[PROBLEM]: Where does the string "computer" occur in the records? Copy each line that holds it.

[Saved data entries]:
__________

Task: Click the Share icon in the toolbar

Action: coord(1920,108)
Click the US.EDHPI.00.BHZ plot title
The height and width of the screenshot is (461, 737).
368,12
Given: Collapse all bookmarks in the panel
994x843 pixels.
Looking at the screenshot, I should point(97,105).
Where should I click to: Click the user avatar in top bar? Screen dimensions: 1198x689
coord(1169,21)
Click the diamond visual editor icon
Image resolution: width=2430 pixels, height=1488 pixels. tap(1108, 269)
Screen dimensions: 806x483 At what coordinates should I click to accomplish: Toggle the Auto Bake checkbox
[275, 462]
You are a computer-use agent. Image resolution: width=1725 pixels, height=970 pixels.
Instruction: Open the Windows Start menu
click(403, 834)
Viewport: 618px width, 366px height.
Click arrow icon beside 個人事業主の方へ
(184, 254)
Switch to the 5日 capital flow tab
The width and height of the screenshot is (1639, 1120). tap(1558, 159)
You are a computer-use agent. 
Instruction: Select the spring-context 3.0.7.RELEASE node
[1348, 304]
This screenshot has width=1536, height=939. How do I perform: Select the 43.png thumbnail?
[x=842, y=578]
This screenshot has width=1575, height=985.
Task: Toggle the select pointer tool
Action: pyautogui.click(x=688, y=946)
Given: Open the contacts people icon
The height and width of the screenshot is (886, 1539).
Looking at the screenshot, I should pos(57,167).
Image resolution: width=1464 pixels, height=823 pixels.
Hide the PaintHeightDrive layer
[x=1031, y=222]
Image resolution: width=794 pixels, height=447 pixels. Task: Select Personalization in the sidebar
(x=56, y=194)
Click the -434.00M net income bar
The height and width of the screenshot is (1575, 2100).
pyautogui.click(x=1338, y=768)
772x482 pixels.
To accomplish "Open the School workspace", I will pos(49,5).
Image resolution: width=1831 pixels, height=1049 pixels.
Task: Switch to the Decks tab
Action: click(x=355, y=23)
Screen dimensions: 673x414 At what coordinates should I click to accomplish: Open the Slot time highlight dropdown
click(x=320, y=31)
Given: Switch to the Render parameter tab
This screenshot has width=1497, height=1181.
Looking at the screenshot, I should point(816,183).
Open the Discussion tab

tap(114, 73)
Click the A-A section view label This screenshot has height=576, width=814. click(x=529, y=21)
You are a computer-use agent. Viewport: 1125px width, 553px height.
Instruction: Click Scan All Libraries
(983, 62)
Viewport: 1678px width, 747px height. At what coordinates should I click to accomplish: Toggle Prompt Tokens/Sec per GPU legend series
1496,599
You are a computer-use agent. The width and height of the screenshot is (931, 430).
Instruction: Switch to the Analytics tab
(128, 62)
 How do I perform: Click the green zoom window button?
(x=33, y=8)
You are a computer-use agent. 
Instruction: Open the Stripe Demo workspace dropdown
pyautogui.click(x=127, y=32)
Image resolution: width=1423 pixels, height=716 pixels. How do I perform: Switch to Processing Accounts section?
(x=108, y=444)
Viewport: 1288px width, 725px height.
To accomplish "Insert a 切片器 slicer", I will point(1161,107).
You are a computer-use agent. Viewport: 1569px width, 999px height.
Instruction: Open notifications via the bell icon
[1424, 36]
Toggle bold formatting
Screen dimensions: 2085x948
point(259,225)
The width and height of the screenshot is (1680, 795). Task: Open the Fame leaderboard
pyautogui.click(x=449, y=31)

__________

[RESPONSE BELOW]:
You are a computer-use agent. Image resolution: width=1725 pixels, height=970 pixels.
You are a computer-use agent. 
You are a computer-use agent. Viewport: 1125px width, 553px height.
You are a computer-use agent. The width and height of the screenshot is (931, 430).
You are a computer-use agent. 
You are a computer-use agent. Viewport: 1569px width, 999px height.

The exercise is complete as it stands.